At this point I was starting to be reminded of a few weekends earlier this year: all these uncharacteristic bars, strange movements earlier in the week, major crabbiness when playing with The Pup… shoulder?  So I checked her out and sure enough it was unyieldingly tight- a huge difference from stretching out earlier.  Took her for a massage and found a knot was hiding in there.  It made sense; the bars were coming down on that leg. 

Since she had a massage and a huge break between Snookers and Jumpers at the end of the day, I decided to run her.  I waffled for awhile but she was peppy and eager and her gait looked balanced.  Really bad call. She looked unnatural out there, sort of tossing herself over in a huge effort, not extending out at all. She ticked about 6 or 7 jumps and while none came down just…ugh. I felt awful for running her.  Considering how much she has been enjoying Jumpers again lately it was a pretty big sign as to how she was feeling. 
***
It was a terrible run to end on. It didn't get much better after, with me needing to ice her and her still subtly favoring her arm a day after. At this point I have really very little positive thinking left for next weekend.  I’ve been telling myself ‘no expectations’ for the Regional all summer aside from doing our very best and having fun. So while we haven’t been out there training for the big win, we’ve at least been working towards our own personal ‘A game.’   If her shoulder issue has decided to stage a comeback now, I don’t think we can even do that. I'll be lucky to run her in Team I think. So yeah. I’m depressed. I don’t want to break my dog. I don’t want to break my dog right before a show I’ve been looking forward to all year, when we’ve been so careful to NOT break her and condition her to be strong and UNbreakable.

▶ [MATERIAL PROVIDED]
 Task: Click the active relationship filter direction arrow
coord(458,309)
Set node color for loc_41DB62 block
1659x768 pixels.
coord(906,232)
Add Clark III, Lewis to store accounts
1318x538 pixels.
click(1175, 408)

▶ [THE TASK] From the post about the dog's sore shoulder, return the stretch from "At this point I was" through "on that leg.", copied word for word.

▶ [SOLUTION TO THE PROBLEM]
At this point I was starting to be reminded of a few weekends earlier this year: all these uncharacteristic bars, strange movements earlier in the week, major crabbiness when playing with The Pup… shoulder?  So I checked her out and sure enough it was unyieldingly tight- a huge difference from stretching out earlier.  Took her for a massage and found a knot was hiding in there.  It made sense; the bars were coming down on that leg.